Wenn Nagorny spricht, wird er lebhaft. Er benutzt seine Hände beim Reden, lehnt sich vor und zurück, wiegt den Kopf. Manchmal überschlägt sich seine raue, hohe Greisenstimme, mitunter muss er fürchterlich husten, gelegentlich lacht er ein kleines, selbstironisches Lachen, das wie ein Meckern klingt. Nagorny spricht Ukrainisch, auch nach über sechzig Jahren in Bayern kann er nur ein paar Brocken Deutsch.
Er berichtet, wie er von Trawniki nach Rostock transportiert wurde, um eine Flugzeugfabrik zu bewachen, gemeinsam mit SS-Einheiten. Tausende Zwangsarbeiter habe es dort gegeben, viele von denen seien gestorben, weil sie nichts zu essen bekamen.
«Wir Wachmänner haben gekochte Schildkröten bekommen, ich konnte das nicht essen», sagt Nagorny.
«Schildkröten?», fragt der Vorsitzende nach. «Sie meinen Zeug aus dem Meer?»
«Kann sein», antwortet Nagorny, «ich habe nie gefischt.»
Nach einem Jahr in Rostock sei er zurück nach Trawniki geschickt worden und dann weiter in das KZ Flossenbürg in der Oberpfalz, wo er wieder als Wachmann gedient habe, in einer schwarz-grünen Uniform, die er noch in Trawniki bekommen habe. Was es in Flossenbürg zu bewachen gab, weiß Nagorny nicht mehr, eine Fabrik vielleicht, eine Munitionsfabrik.
«Oder ein Steinbruch?», fragt der Richter.
«Weiß ich nicht, könnte sein», sagt Nagorny.

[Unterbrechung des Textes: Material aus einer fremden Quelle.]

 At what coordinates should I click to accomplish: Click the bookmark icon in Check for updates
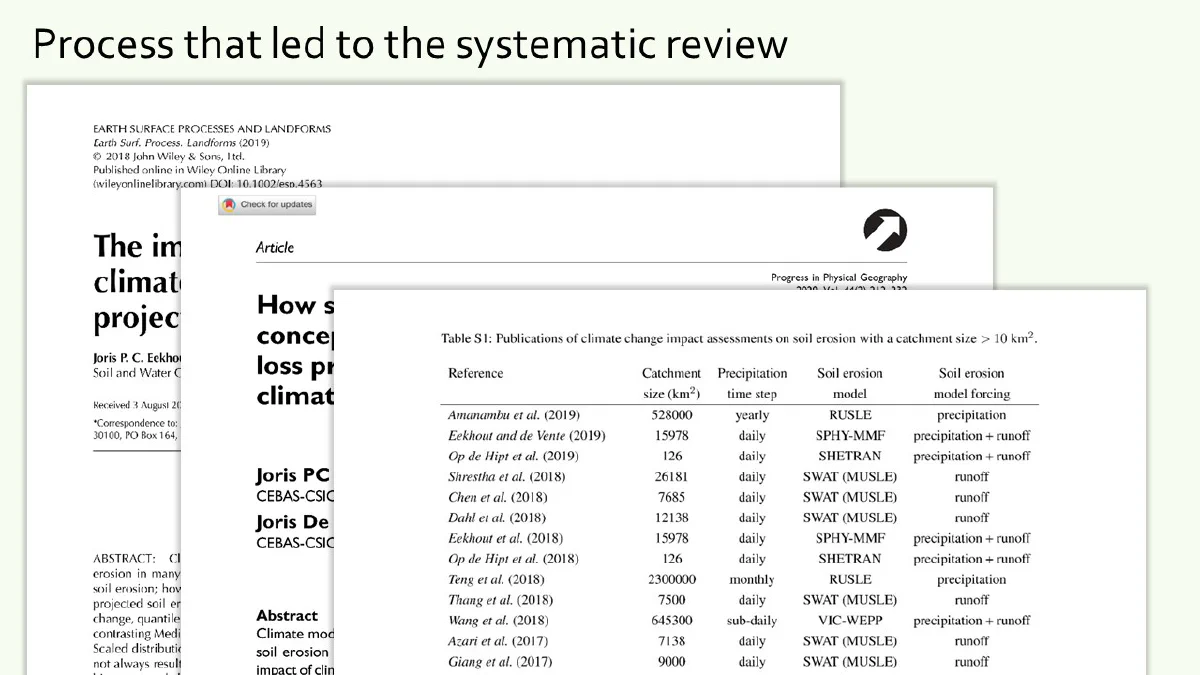pos(229,205)
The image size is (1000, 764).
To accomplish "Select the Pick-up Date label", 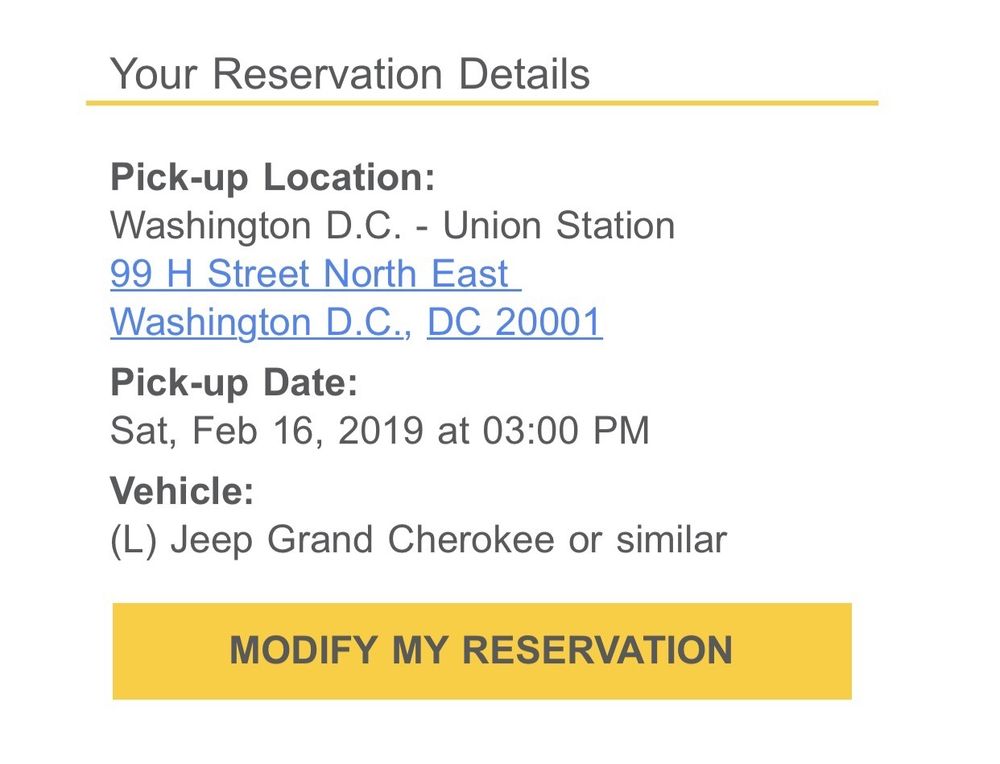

Das KZ Flossenbürg war im Mai 1938 vornehmlich zur Unterbringung von «Asozialen» und «Kriminellen» eingerichtet worden, wurde dann aber kontinuierlich erweitert; bis 1945 sind dort an die 100.000 Häftlinge festgehalten worden, von denen rund 30.000 an der grausam harten Arbeit in den Steinbrüchen starben.
Nagornys Auskünfte sind vage, lückenhaft, vieles fällt ihm erst auf Nachfrage ein, und einmal sagt er auf die Frage, ob er sich noch genauer an etwas erinnere:
«Ich erinnere mich nicht einmal mehr, was ich heute Morgen zum Frühstück getrunken habe.»
Sie hätten französische oder italienische Karabiner bekommen und gelegentlich eine Stunde Ausgang, erzählt Nagorny. In der Nähe habe es eine Wirtschaft gegeben, aber das Bier war schlecht, wie Wasser, wer wollte das trinken? Auch andere Wachmänner aus Trawniki habe es in Flossenbürg gegeben, Russen, Ukrainer, Litauer, Volksdeutsche.